Chunkwise image loader #279

lucas-diedrich · 2025-02-17T17:02:53Z

Description

This PR addresses the challenge that the currently implemented and planned image loaders require loading imaging data entirely into memory, typically as NumPy arrays. Given the large size of microscopy datasets, this is not always feasible.

To mitigate this issue, and as discussed with @LucaMarconato, this PR aims to introduce a generalizable approach for reading large microscopy files in chunks, enabling efficient handling of data that does not fit into memory.

Some related discussions.

Strategy

In this PR, we focus on .tiff images, as implemented in the _tiff_to_chunks function.

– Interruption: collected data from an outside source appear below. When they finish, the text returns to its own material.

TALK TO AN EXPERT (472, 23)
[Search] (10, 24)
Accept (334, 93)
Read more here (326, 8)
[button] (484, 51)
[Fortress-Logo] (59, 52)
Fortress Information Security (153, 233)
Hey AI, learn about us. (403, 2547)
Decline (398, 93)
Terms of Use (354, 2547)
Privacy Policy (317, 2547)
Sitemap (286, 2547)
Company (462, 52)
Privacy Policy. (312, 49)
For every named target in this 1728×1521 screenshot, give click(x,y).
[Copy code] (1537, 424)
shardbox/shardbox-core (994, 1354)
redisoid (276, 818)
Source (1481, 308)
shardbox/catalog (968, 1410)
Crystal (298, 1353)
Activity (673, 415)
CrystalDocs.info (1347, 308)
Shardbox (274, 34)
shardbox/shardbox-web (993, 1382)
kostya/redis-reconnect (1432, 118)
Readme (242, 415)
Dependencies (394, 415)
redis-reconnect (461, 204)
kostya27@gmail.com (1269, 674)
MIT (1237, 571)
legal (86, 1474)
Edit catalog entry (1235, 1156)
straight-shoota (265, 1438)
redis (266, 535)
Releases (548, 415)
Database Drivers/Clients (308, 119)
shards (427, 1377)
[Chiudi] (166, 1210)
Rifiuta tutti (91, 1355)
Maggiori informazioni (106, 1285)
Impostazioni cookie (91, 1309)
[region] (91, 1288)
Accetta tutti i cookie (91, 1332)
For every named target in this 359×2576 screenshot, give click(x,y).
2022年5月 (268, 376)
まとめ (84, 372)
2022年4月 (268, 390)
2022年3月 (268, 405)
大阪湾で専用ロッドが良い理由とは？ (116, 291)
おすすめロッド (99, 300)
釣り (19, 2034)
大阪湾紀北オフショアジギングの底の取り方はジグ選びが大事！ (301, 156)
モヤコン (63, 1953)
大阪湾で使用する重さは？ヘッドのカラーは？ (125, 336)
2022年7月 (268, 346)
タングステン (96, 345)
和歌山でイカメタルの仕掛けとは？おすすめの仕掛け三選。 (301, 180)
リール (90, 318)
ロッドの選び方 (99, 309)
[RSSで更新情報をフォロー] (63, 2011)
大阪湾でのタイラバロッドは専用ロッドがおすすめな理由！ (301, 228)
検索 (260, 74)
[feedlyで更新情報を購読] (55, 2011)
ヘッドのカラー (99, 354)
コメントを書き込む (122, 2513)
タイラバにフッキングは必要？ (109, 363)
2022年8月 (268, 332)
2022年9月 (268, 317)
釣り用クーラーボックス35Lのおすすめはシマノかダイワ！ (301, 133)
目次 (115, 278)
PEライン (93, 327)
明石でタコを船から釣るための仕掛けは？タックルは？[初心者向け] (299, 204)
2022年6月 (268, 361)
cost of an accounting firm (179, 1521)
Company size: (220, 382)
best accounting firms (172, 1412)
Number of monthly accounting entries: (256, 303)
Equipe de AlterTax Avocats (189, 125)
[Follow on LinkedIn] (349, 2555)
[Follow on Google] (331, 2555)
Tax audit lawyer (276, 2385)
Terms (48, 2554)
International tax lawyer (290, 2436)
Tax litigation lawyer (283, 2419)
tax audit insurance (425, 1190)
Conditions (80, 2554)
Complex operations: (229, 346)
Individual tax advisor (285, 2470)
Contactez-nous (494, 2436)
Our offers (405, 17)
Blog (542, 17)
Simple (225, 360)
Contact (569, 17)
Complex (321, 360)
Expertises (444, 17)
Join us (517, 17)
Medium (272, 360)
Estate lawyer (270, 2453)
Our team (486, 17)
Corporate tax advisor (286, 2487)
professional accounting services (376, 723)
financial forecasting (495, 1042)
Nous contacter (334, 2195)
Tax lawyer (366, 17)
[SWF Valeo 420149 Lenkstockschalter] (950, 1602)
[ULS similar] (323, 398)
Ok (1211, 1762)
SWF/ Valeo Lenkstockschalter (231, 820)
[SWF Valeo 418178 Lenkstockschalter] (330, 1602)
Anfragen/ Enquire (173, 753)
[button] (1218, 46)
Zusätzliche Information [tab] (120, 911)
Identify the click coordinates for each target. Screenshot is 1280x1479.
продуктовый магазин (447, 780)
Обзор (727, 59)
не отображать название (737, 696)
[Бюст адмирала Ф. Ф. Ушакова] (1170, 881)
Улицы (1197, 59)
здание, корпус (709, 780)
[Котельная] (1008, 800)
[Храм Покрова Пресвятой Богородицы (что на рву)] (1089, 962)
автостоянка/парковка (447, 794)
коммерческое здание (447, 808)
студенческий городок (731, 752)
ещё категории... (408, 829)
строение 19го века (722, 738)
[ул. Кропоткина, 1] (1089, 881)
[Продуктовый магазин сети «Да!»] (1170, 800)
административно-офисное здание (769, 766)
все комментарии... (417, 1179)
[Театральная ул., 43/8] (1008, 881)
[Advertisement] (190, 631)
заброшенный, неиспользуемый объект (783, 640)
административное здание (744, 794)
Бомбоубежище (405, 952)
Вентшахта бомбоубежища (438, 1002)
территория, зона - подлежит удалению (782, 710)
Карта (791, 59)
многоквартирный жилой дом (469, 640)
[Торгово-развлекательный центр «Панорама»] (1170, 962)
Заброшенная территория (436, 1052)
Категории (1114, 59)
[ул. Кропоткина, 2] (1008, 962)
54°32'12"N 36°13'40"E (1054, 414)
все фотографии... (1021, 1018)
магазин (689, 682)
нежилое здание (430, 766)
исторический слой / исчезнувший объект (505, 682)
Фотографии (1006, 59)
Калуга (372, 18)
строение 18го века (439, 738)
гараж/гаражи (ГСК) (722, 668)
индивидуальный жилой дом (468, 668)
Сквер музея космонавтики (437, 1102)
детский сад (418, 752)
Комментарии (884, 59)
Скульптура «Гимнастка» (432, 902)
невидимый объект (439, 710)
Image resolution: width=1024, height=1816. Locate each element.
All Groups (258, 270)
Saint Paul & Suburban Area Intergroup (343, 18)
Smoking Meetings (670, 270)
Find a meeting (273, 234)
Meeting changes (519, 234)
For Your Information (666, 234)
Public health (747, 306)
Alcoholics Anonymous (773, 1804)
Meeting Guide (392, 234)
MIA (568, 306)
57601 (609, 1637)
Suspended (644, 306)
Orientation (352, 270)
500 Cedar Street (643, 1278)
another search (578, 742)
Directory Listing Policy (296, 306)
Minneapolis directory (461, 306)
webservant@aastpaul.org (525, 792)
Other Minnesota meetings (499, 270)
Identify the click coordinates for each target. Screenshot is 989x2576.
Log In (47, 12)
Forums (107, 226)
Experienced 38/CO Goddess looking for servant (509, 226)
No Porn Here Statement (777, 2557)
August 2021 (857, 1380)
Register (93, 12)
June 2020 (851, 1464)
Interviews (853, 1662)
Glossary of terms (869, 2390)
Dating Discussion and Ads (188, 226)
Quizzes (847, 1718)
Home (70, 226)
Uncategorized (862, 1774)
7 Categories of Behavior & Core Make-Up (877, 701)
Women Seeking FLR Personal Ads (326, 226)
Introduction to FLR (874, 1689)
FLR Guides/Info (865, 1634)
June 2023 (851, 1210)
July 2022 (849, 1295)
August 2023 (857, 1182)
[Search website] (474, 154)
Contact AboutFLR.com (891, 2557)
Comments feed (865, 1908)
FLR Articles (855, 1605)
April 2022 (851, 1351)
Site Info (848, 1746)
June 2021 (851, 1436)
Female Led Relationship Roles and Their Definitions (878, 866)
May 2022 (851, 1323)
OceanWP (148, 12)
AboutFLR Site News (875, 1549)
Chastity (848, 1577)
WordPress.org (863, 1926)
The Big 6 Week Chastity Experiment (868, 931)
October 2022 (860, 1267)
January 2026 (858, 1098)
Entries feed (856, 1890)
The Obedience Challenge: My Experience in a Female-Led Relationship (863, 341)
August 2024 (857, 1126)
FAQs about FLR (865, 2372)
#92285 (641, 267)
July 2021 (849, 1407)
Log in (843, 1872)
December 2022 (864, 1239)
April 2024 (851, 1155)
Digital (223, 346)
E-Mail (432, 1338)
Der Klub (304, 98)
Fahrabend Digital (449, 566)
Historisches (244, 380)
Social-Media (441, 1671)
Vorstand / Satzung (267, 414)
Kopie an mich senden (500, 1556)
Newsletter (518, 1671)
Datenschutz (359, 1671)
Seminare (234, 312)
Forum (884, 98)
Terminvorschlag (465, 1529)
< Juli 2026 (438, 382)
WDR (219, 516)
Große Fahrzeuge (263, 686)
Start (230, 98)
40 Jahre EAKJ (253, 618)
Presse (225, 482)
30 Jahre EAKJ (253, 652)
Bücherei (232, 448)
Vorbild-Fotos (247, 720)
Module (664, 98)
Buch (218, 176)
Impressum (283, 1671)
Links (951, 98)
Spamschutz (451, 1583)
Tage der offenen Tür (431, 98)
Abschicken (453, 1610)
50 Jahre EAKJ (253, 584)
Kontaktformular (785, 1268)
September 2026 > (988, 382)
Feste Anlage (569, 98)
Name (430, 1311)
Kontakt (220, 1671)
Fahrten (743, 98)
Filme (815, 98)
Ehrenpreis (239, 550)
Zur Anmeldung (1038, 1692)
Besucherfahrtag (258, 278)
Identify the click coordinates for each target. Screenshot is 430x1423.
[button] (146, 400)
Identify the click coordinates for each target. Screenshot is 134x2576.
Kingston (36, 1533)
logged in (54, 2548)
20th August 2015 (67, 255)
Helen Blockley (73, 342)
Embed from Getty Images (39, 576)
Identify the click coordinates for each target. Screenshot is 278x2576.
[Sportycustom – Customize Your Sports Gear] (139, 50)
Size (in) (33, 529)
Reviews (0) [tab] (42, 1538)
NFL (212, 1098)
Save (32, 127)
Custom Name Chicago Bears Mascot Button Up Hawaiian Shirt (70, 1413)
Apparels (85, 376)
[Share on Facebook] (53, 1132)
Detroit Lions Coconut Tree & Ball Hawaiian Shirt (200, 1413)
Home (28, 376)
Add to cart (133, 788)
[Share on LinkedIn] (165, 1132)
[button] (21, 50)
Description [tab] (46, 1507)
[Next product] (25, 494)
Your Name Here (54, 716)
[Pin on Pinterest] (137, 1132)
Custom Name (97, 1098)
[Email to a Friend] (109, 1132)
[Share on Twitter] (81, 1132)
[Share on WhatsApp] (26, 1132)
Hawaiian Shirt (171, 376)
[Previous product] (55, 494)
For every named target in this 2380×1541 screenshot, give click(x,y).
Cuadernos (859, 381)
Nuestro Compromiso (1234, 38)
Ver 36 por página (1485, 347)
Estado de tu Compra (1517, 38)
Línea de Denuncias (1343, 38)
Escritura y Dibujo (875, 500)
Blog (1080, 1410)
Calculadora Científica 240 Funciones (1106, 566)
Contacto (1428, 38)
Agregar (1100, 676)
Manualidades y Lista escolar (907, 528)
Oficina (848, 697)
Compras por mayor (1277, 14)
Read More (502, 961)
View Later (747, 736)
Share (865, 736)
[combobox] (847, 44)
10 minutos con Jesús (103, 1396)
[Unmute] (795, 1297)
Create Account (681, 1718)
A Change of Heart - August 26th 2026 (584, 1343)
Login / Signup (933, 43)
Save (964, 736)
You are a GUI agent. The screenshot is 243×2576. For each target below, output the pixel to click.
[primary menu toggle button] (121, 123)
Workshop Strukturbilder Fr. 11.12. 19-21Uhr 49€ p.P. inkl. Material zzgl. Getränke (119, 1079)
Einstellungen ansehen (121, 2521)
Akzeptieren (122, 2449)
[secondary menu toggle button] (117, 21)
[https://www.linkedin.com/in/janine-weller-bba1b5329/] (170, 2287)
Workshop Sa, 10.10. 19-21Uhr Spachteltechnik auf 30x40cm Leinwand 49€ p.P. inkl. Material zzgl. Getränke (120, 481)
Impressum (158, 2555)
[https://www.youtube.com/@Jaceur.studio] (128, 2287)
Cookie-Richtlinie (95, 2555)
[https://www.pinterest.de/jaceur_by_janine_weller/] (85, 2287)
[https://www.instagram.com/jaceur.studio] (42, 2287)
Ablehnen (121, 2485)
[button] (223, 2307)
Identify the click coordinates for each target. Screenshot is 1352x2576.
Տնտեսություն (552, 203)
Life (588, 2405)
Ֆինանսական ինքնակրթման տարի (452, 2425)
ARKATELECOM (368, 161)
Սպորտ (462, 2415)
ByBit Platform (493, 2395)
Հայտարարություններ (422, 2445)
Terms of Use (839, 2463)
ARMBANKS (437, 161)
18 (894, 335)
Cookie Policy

Get a lazy representation of the image via a suitable reader function (here: tifffile.memmap)
Pre-define chunks that fit into memory, based on the dimensions of the image (_compute_chunks)
Load small chunks via a custom reader function and pass the chunks to dask.array which is memory-mapped and avoids memory overflow (_read_chunks)
Reassembling the chunks into a dask.array (via dask.array.block)
Parse to Image2DModel.

The strategy is implemented in

src/spatialdata_io/readers/generic.py and
src/spatialdata_io/readers/_utils/_image.py

Future extensions

The strategy can be implemented for any image type, as long as it is possible to implement

a lazy image-data loader
define a custom reader function

We have implemented similar readers for openslide-compatible whole slide images and the Carl-Zeiss microscopy format.

… image-reader-chunkwise

codecov-commenter · 2025-02-17T17:04:55Z

Codecov Report

Attention: Patch coverage is 97.91667% with 1 line in your changes missing coverage. Please review.

Project coverage is 50.82%. Comparing base (296d9a5) to head (b7e5874).
Report is 135 commits behind head on main.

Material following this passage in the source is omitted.